SELECTED TEXT ::

○ ○ ○ ○

A High Court Judge has used the Commorientes Rule, and decided that Ann Scarle outlived her husband John after they both passed away at their home in Essex in October 2016.
John Scarle aged 79 and his wife Ann aged 69 died of hypothermia in 2016. The last known sighting of Mr Scarle was on the 3rd or 4th October, days before his and his wife’s bodies were discovered on the 11th.
Anna Winter, Mr Scarle’s daughter, argued that her stepmother, Mrs Scarle, was likely to have died first meaning her father technically inherited the house, which should therefore be passed on to her.
But her stepsister, Deborah Cutler, Mrs Scarle’s daughter, argued that it could not be said for certain who passed away first and so legally her mother, the younger party, should inherit the property.
What ensued was a legal row, to uncover who would benefit from the deceased’s estate and assets. When the decision was finally made, the court used a 94 year-old law to determine the outcome of the case. Resulting in Mrs Cutler being awarded the £300,000 inheritance.
The ‘Commorientes Rule’ in Section 184 of the Law of Property Act 1925 – meaning ‘simultaneous deaths’ – states that if it cannot be determined who has died first then the younger person should be presumed to have outlived the elder. This law was used mainly after World War Two when couples or families died in the same incident, such as the Blitz bombings.
Mrs Winter’s barrister, Amrik Wahiwala, said that the decomposition of Mrs Scarle’s body suggested that “on the balance of probabilities” she had been dead longer than her husband.

○ ○ ○ ○

DATA PROVIDED ::
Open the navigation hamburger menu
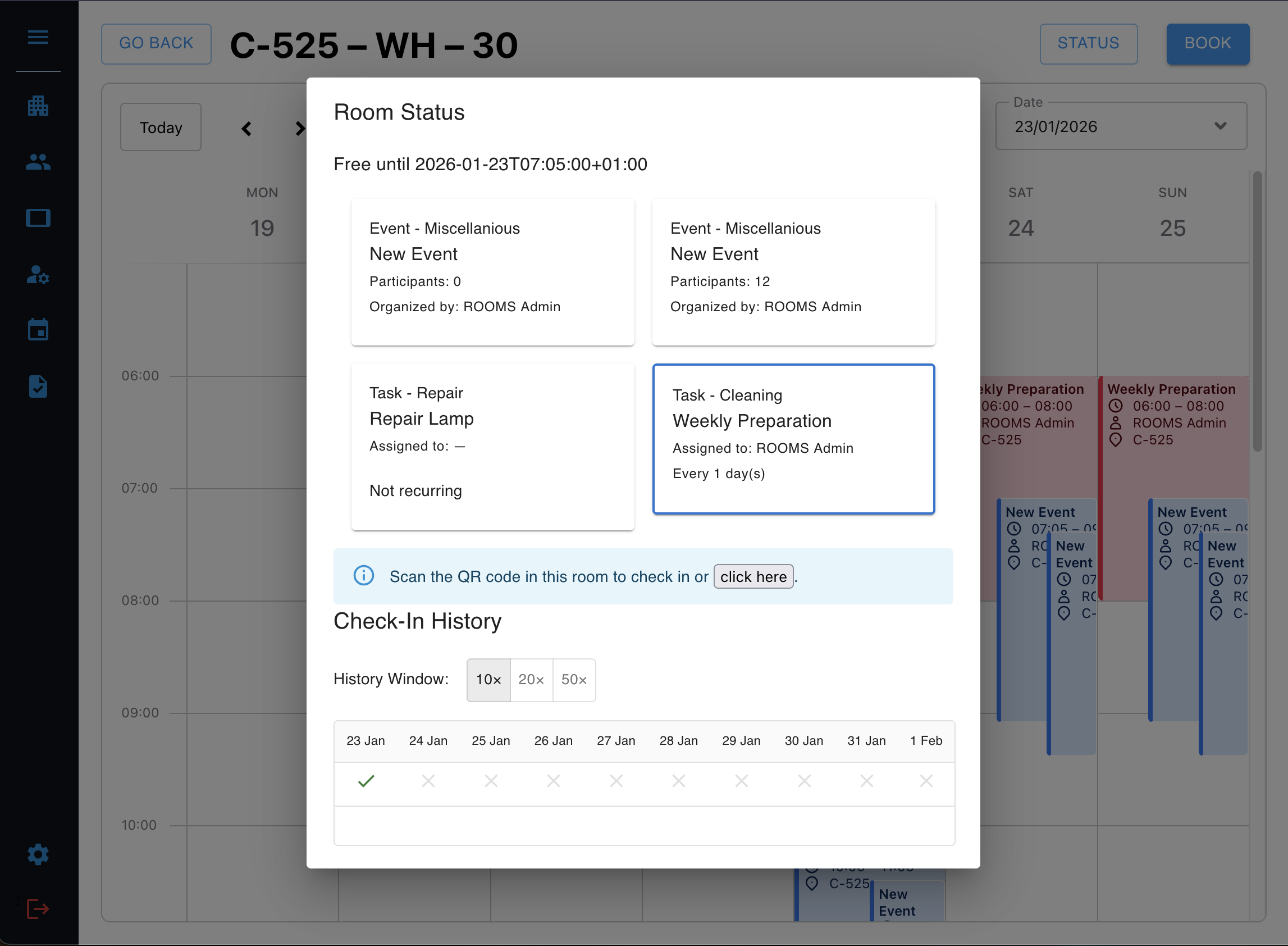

○ ○ ○ ○

WHAT TO DO :: Pick up the article on the Commorientes Rule case after its final sentence and carry it on from there. The material above stands apart from the article on the Commorientes Rule case.

EXERCISE RESPONSE ::
But James Weale, Mrs Cutler’s barrister, argued that there was no direct evidence shedding light on when either had died. He said Mrs Winter would have to prove “beyond reasonable doubt” that Mrs Scarle died first.
Following on from the judgement, Judge Philip Kramer said:
“The only evidence which could point unequivocally to the sequence of death is the relative differences in decomposition, but does it?
“I am left with two not improbable explanations for this effect. The first is that Mrs Scarle pre-deceased her husband, the second that the micro-environment of the toilet area was warmer than the lounge.
“The claimant has not satisfied me to the civil standard as to the order of death.
“I conclude that there is uncertainty as to the order of death. Section 184 applies and the younger is deemed to have survived the elder.”
Mr Weale, following the decision in his client’s favour, said:
“The High Court gave judgment today in an extraordinary case which required a judge to determine the order in which the parents of two step-sisters died.
“This was an all or nothing case for the parties who stood to inherit from their parents.”
Andrew Wilkinson, partner and will disputes specialist at law firm Shakespeare Martineau, added:
“It comes as no surprise that this almost century-old law has not been used since the Blitz.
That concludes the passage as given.